THE TASK >>
Each line of the data below that contains "link" must be copied.

GIVEN RECORDS >>

=====

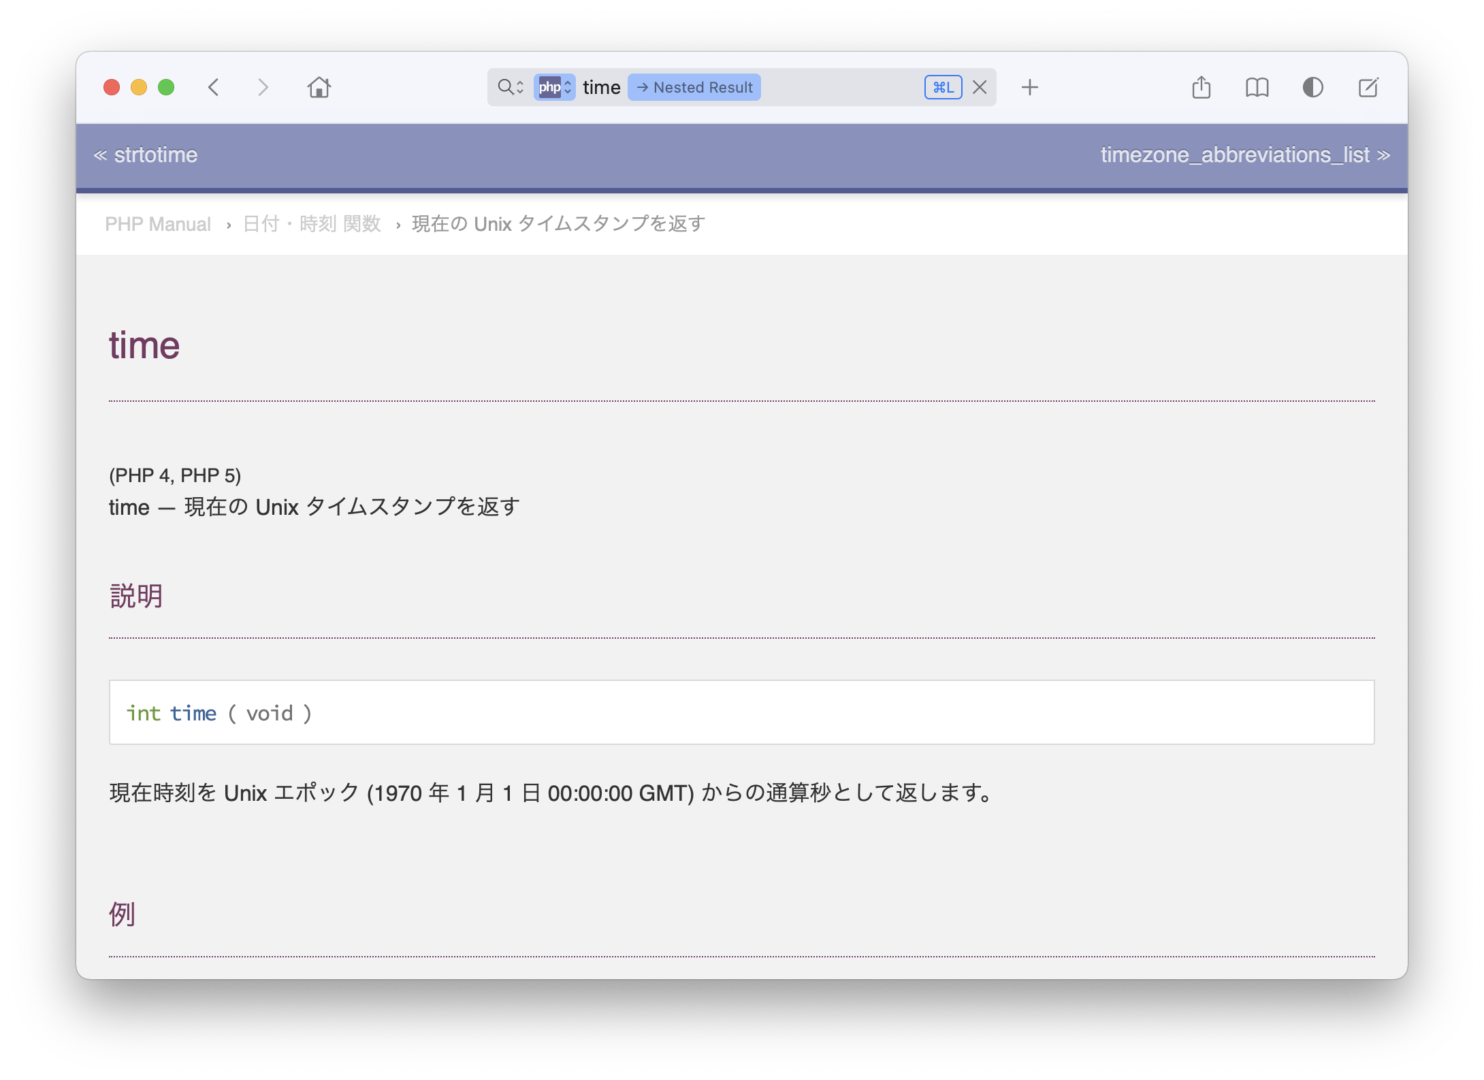Open the Bookmarks sidebar icon
This screenshot has height=1080, width=1484.
tap(1256, 87)
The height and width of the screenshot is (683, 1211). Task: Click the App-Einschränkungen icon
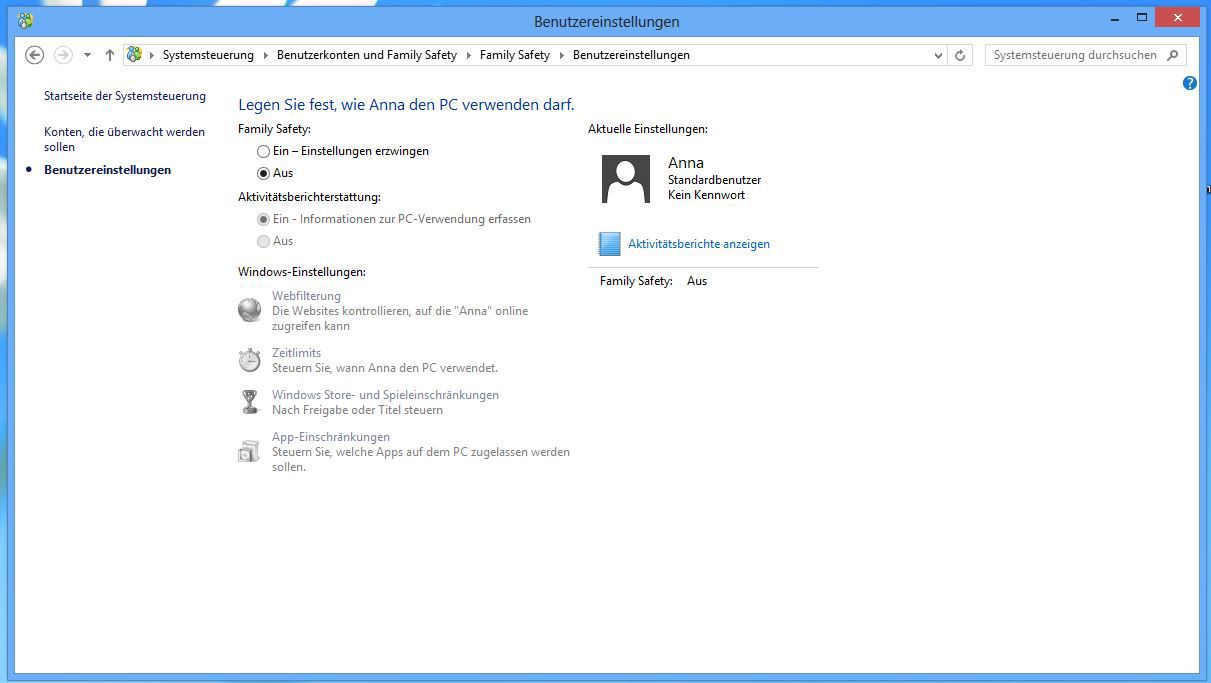click(249, 451)
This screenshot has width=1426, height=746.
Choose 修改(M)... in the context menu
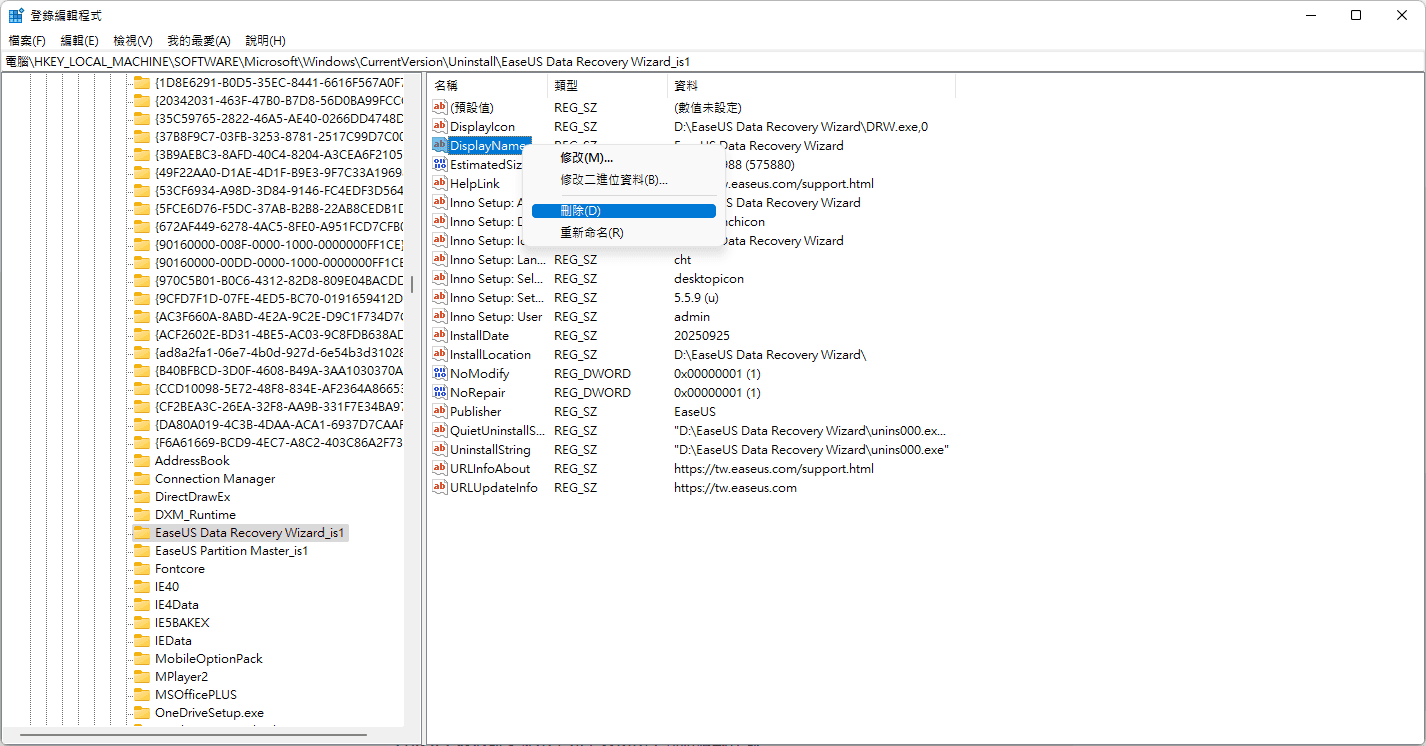[x=586, y=158]
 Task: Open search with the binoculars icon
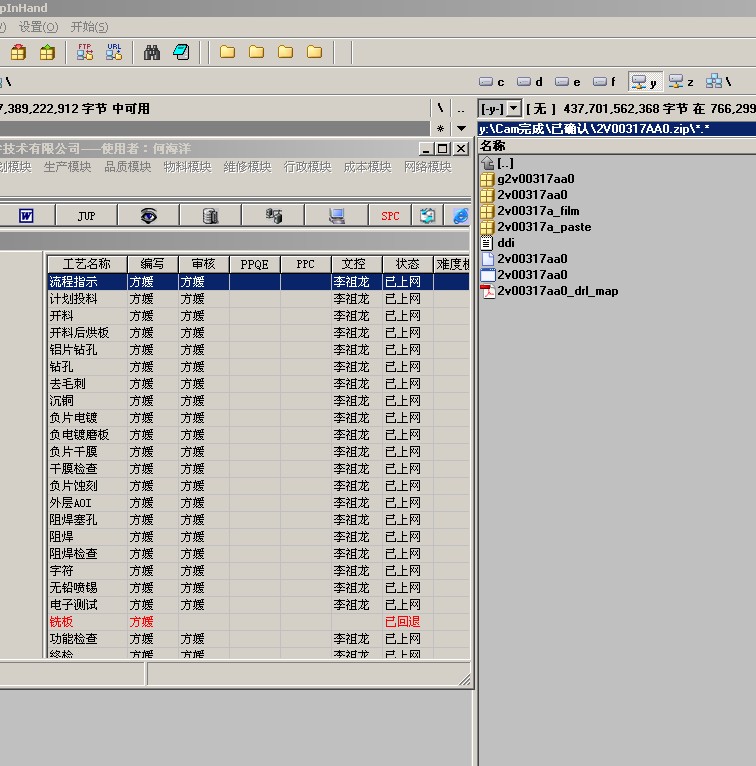point(152,52)
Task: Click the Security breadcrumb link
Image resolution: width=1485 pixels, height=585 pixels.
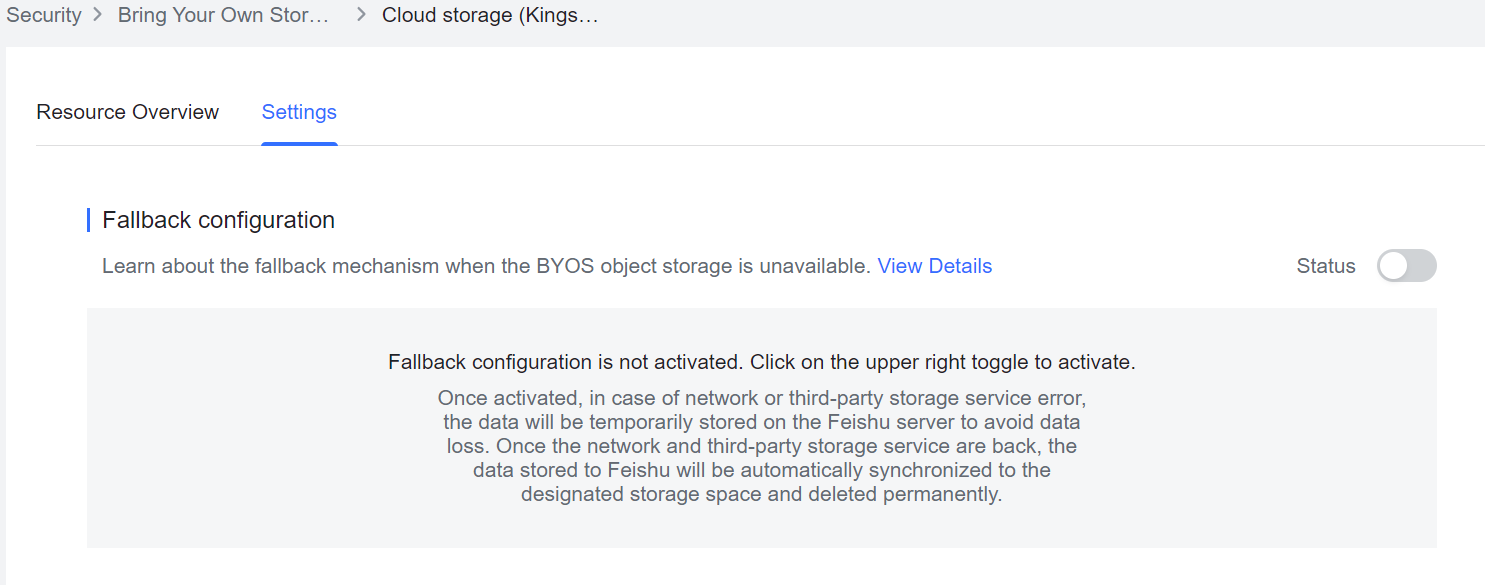Action: [x=43, y=15]
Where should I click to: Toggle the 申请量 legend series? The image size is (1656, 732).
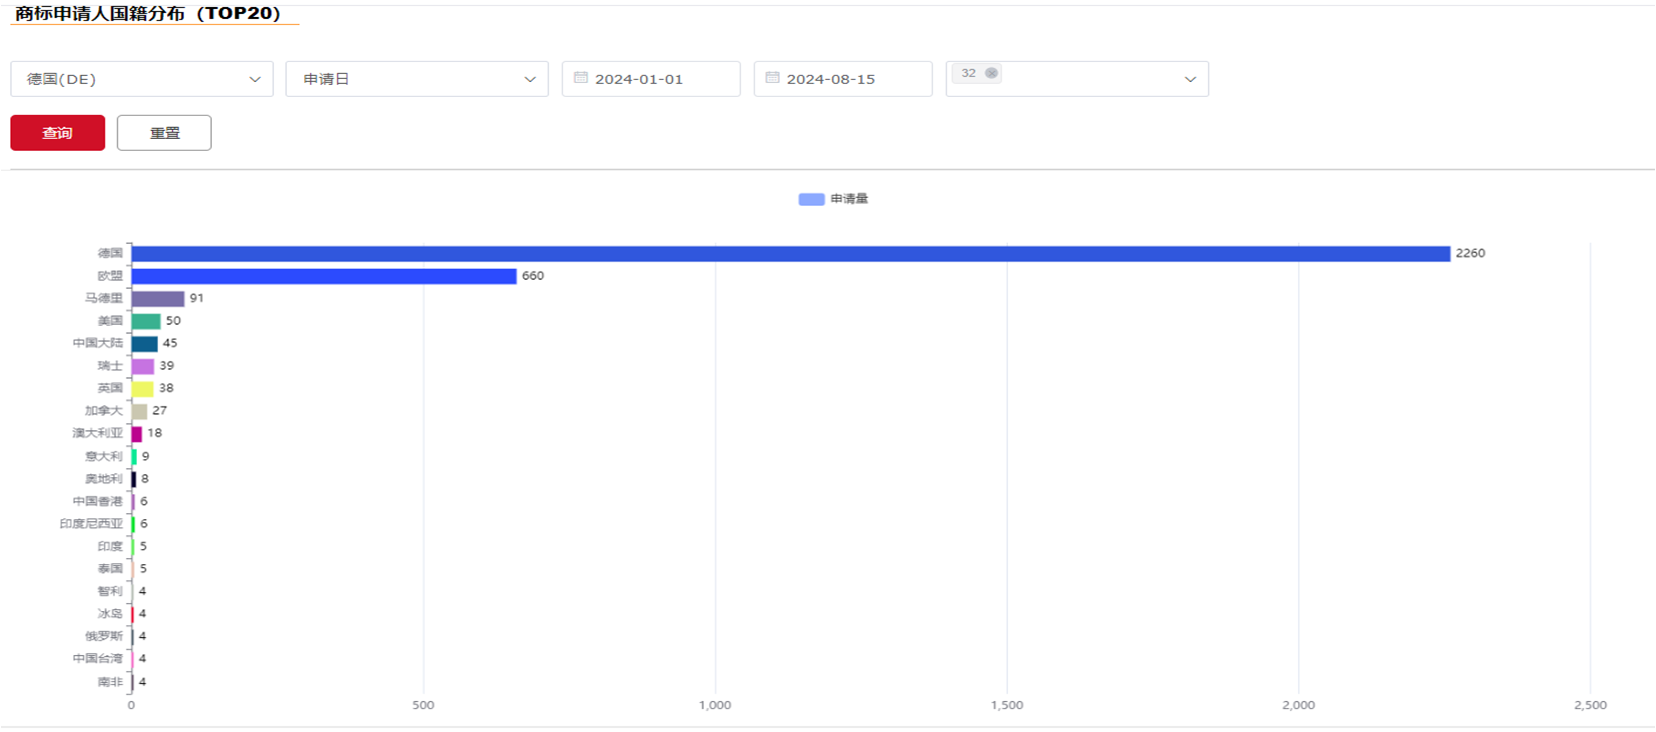pyautogui.click(x=833, y=199)
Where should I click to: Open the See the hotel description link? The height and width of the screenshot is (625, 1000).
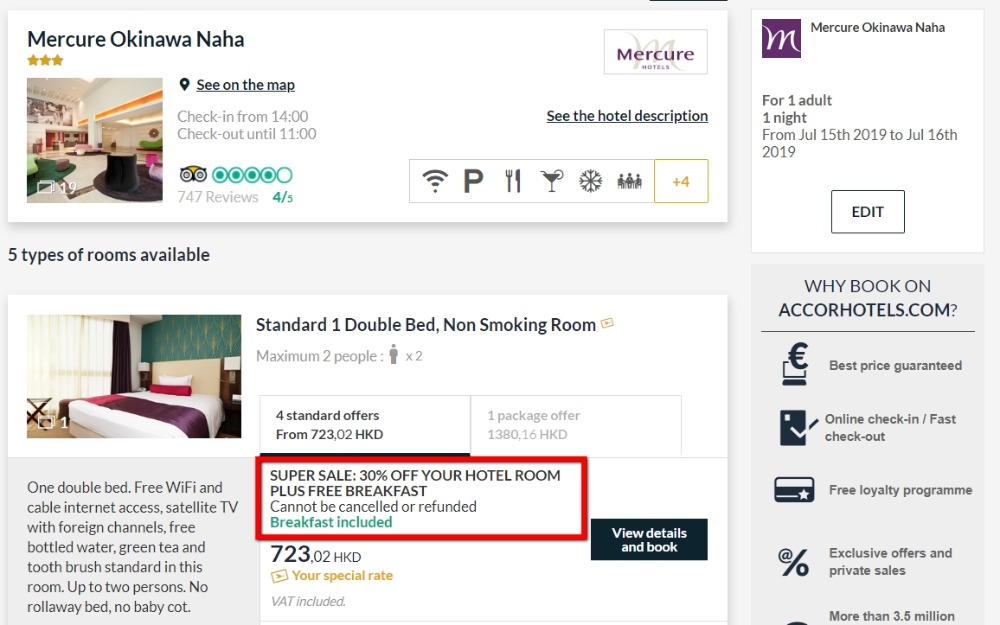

=====

SOLVED PROBLEM >>
Task: Click the Security breadcrumb link
Where should I click to: Open the See the hotel description link? The height and width of the screenshot is (625, 1000).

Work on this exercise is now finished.